*Page excerpt*.

- - - -

Rummaging in Research

Sat in the garden, coffee to hand, laptop open, snatches of sun sneaking through gaps in the clouds, and I can hear that familiar sound of summer: someone cutting their lawn. Ah! And here comes cake. This is a lazy, go-slow sort of holiday – just what we needed. This morning we collected daughter no. 1 from a single carriage train that dropped her off on a teeny-tiny archaic Victorian platform. It reminded me of my University days and my father collecting me from a request stop on the Tarka line. She’s been working and has come to join us for a few days. Now she sits playing Connect Four with daughter no. 2, coffee and cake beside her, while an ancient rusty tractor trundles past. Though there isn’t a lot to do around here, I am told we are booked to visit an observatory tomorrow to have a look at their big telescope. We will walk again this afternoon.

- - - -

*Problem description*.
In the holiday post, why does collecting daughter no. 1 from the train remind the writer of their University days? The records that follow come from a separate source and are unrelated to the holiday post.

- - - -

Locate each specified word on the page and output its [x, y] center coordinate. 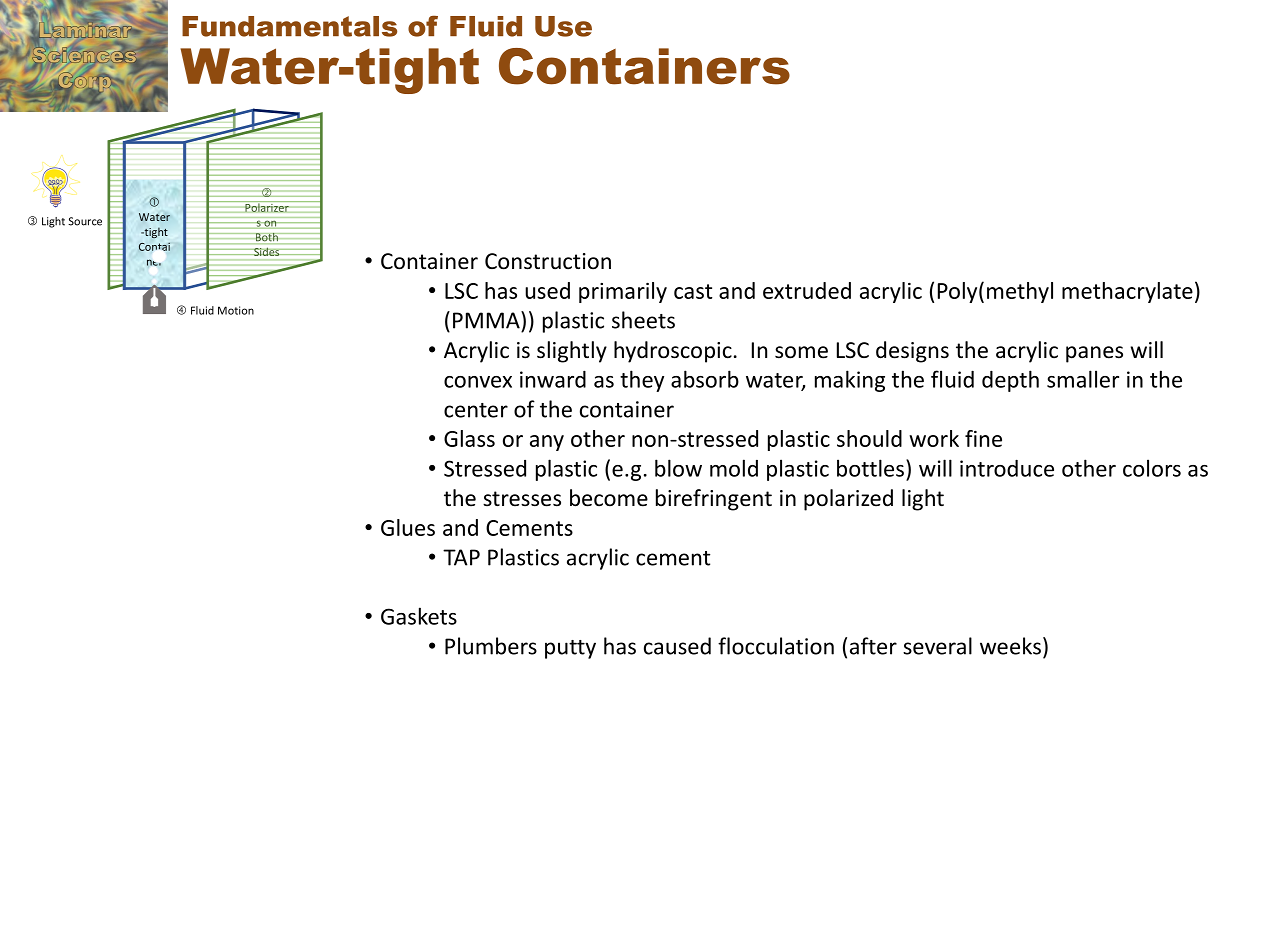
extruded [807, 290]
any [547, 443]
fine [983, 438]
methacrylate [1127, 292]
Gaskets [419, 616]
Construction [548, 261]
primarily [623, 292]
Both [267, 237]
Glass [469, 438]
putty [570, 649]
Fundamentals [289, 26]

- - - -

*Written reply*.
The writer's father used to collect them from a request stop on the Tarka line. Picking up daughter no. 1 from a single carriage train at a teeny-tiny Victorian platform brought that back.